I returned home, grateful that Hugh was still conscious, and when I repeated what I’d said at the market, he corrected me. It seems he did not “cut his finger” but, rather, “cut of himself the finger.”
He applied the Band-Aid, cleaned the bloody knife, and went back to making lunch while I watched from the doorway, hoping he might stab himself again so I could return to the store with both the reflexive verb “to cut of oneself” and the proper word for Band-Aid.
October 8, 1998
Paris
I have two homework assignments to hand in, and though I could make it easy, I just can’t stop myself from having fun with it. One of the assignments involves accepting or rejecting social invitations. When asked if she wants to join Henri for a run around the lake, Natalie could reply, “With pleasure!” Instead I’m having her say, “That would be different. I’ll just put on my leg and we’ll be ready to go!”
I’m liking the teacher a lot more since the new semester started. The class is smaller, and the students are a bit older. It’s a good group. I like the Italian lawyer who isn’t afraid to admit when he’s lost. The Colombian gets a lot of grief, but it’s his fault for not doing his homework.
October 9, 1998
Paris
After class I took Amy to a pet shop on the Right Bank, where we saw a miniature potbellied pig for $300. He was the size of a house cat and stood in his cage urinating a puddle.
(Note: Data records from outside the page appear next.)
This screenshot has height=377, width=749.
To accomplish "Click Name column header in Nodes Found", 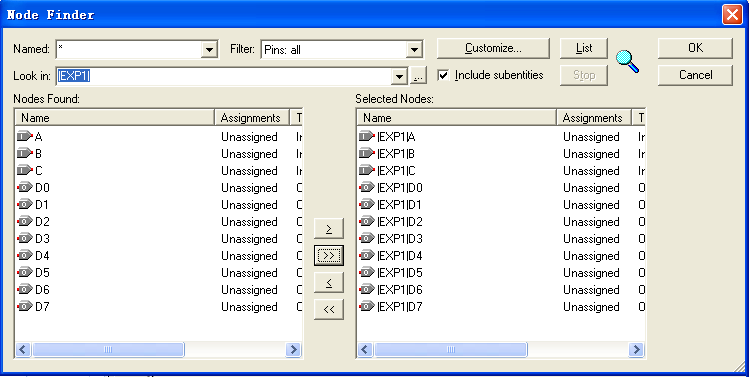I will (115, 118).
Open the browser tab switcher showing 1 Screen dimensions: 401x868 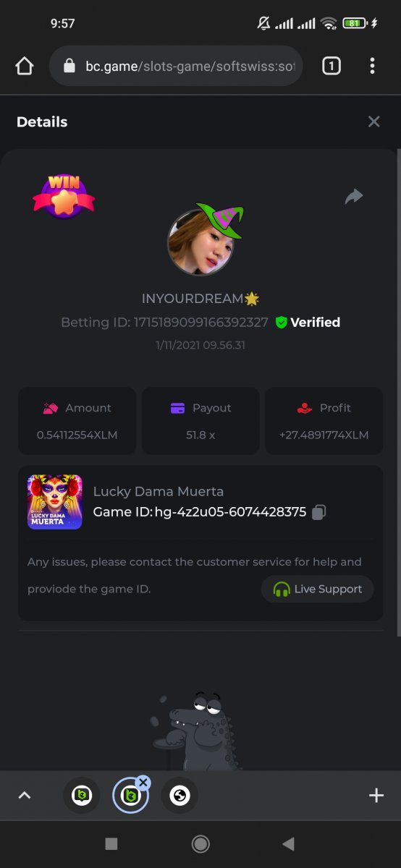[x=331, y=67]
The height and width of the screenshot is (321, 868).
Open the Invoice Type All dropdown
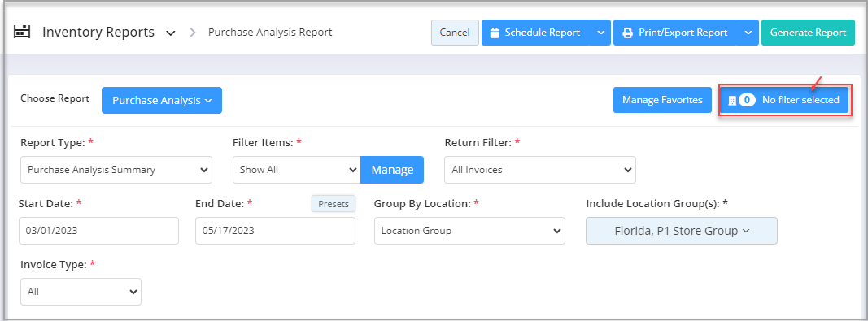(81, 292)
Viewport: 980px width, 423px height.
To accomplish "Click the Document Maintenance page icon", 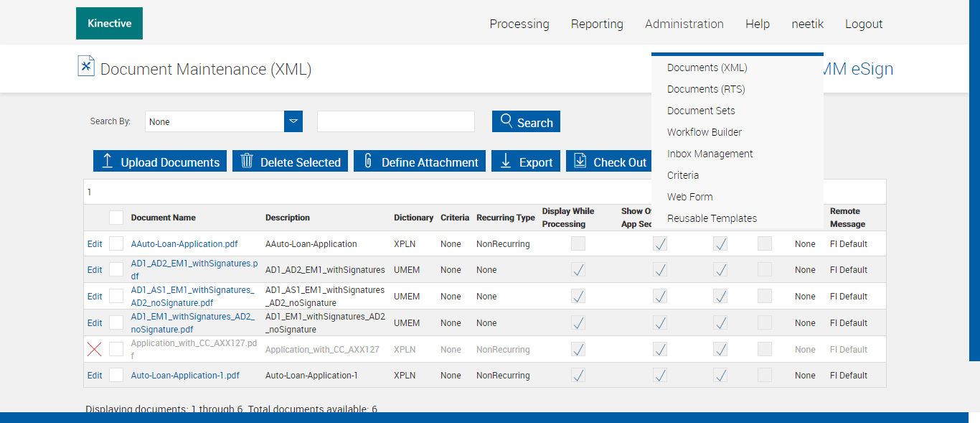I will tap(86, 66).
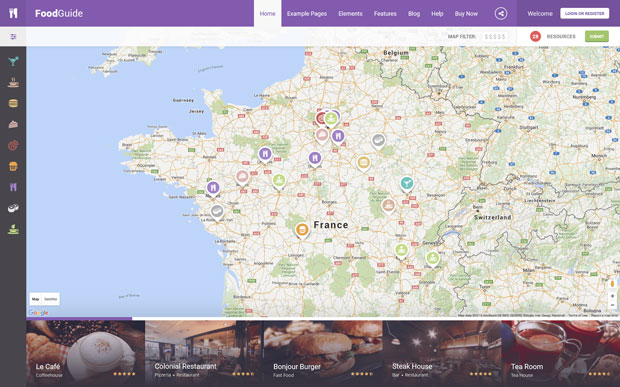Choose the cake slice category icon
620x387 pixels.
point(13,125)
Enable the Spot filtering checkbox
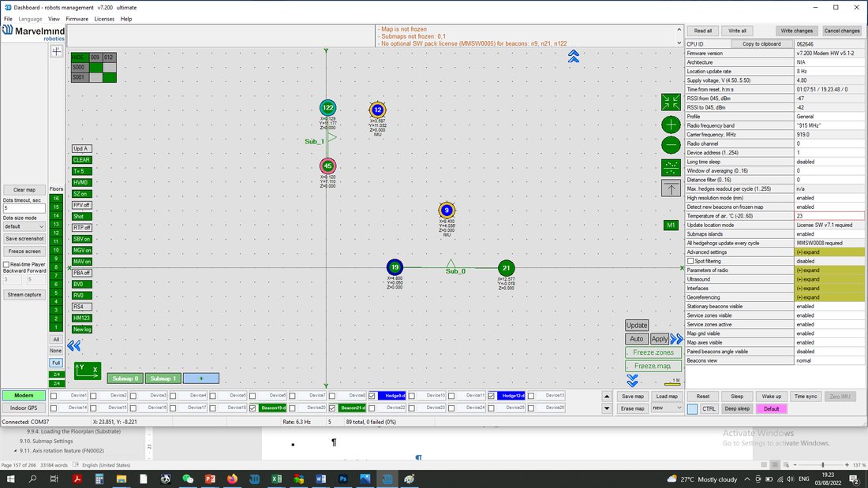Image resolution: width=868 pixels, height=488 pixels. click(x=690, y=261)
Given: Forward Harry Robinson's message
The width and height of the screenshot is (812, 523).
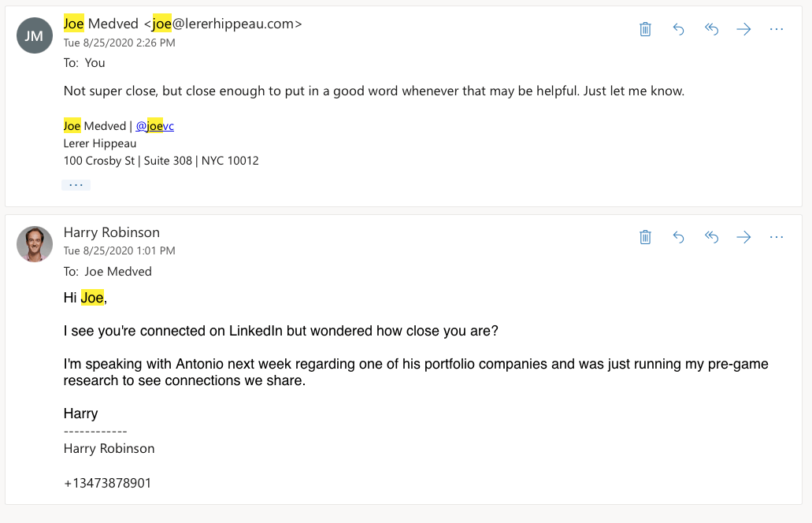Looking at the screenshot, I should point(743,237).
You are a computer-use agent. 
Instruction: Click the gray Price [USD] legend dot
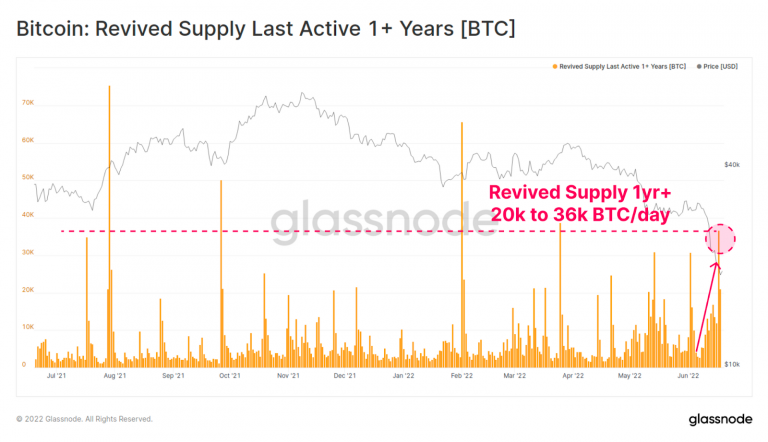699,67
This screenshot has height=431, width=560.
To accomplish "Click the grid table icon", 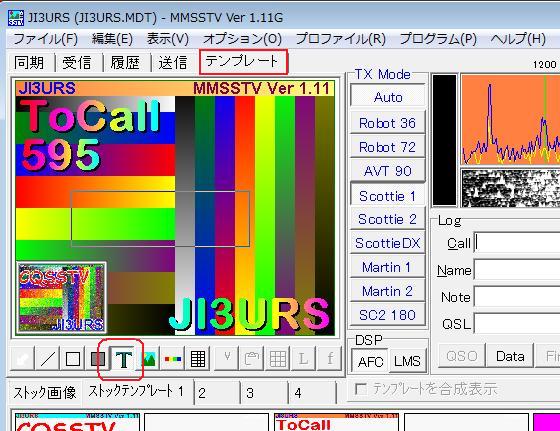I will coord(198,359).
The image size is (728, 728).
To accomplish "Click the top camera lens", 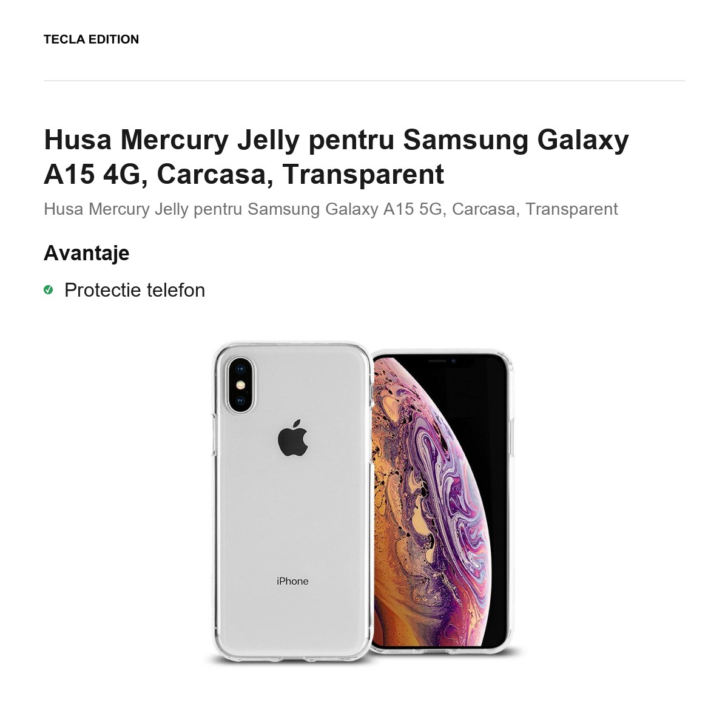I will pyautogui.click(x=241, y=369).
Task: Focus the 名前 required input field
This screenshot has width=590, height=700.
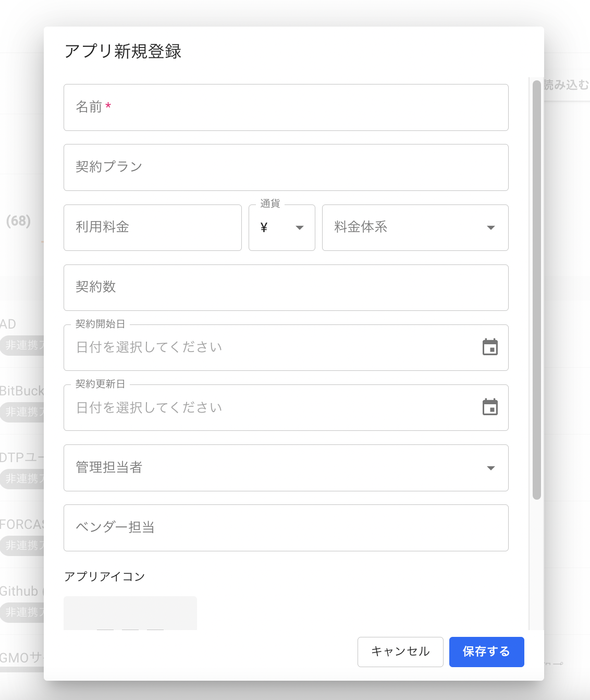Action: coord(286,107)
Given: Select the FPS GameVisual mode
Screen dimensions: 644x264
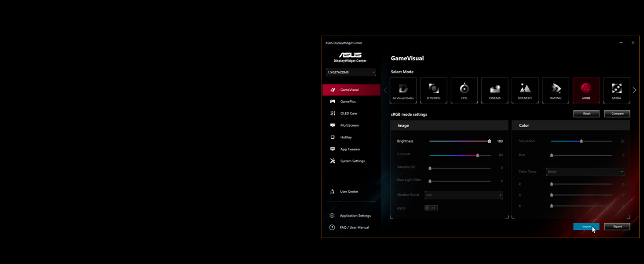Looking at the screenshot, I should pos(464,90).
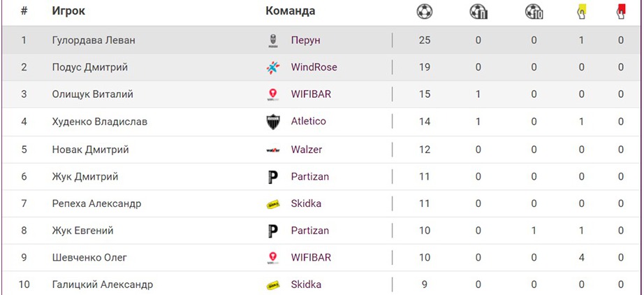644x295 pixels.
Task: Click the Перун team logo
Action: [x=273, y=41]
Amy can’t believe I didn’t walk out with him; she was mad, practically, and kept saying, “It’s not expensive,” as if that’s the only thing that would stop a person from buying a pig and keeping it in his third-floor apartment. I tried imagining him as a pet, but all I saw were his sharp hooves scratching my beautiful floors.
October 10, 1998
Paris
Just as Amy told me and Hugh that she’s never heard anyone in Paris say “Excuse me,” she got hit in the knee with a Coke can, and the boy who threw it called out in French that he was sorry.
October 12, 1998
Paris
Today the high school students went on strike. There were tens of thousands of them marching down the boulevard in front of the school and we could hear their chants all afternoon. The kids were marching in support of their teachers, who’d had a strike of their own a few weeks back. I’m not certain what it was about, but someone told me that the government had wanted to cut some jobs. Walking home from class, I was surrounded by teens with messages painted on their faces. They stopped to chide customers walking into stores and scolded the merchants for not closing in support of their cause.
October 13, 1998
Paris
Today the teacher called me a sadist. I tried to say that was like the pot calling the kettle black but came out with something closer to “That is like a pan saying to a dark pan, ‘You are a pan.’”
October 16, 1998
Paris
I noticed that the teacher was wearing new glasses today. This led to an explanation of the difference between nouveau and neuf. The former is apparently new to you, while the latter is factory-fresh. I did some homework on the train but still have to type up a paper on the differences between New York and Paris. We’re learning to compare things, to say that someone is less tall than her neighbor, more intelligent than her brother, as ugly as her father. I no longer dread school the way I did a month ago but am really going to have to work if I want to keep up while in America for my tour.
October 22, 1998
Paris
Yesterday, there were more student demonstrations. Because the high schoolers want more teachers, they sometimes need to overturn cars and destroy phone booths. After class I sat in the Luxembourg Gardens for a while, reading Mama Black Widow, a novel by Iceberg Slim. I’m all for any book that uses the words pulchritudinous and hungry pooh hole on the same page.
October 23, 1998
Paris
One nice thing about school is that it’s made Friday meaningful again. I now feel that, having gotten through five days of homework, I have something to celebrate. Last night’s assignment was to write something about a movie. I chose Robert Altman’s Nashville and spent six hours on my one-page paper. It’s the articles that kill me, that and words like drifter, which translates to “one who travels without a goal.”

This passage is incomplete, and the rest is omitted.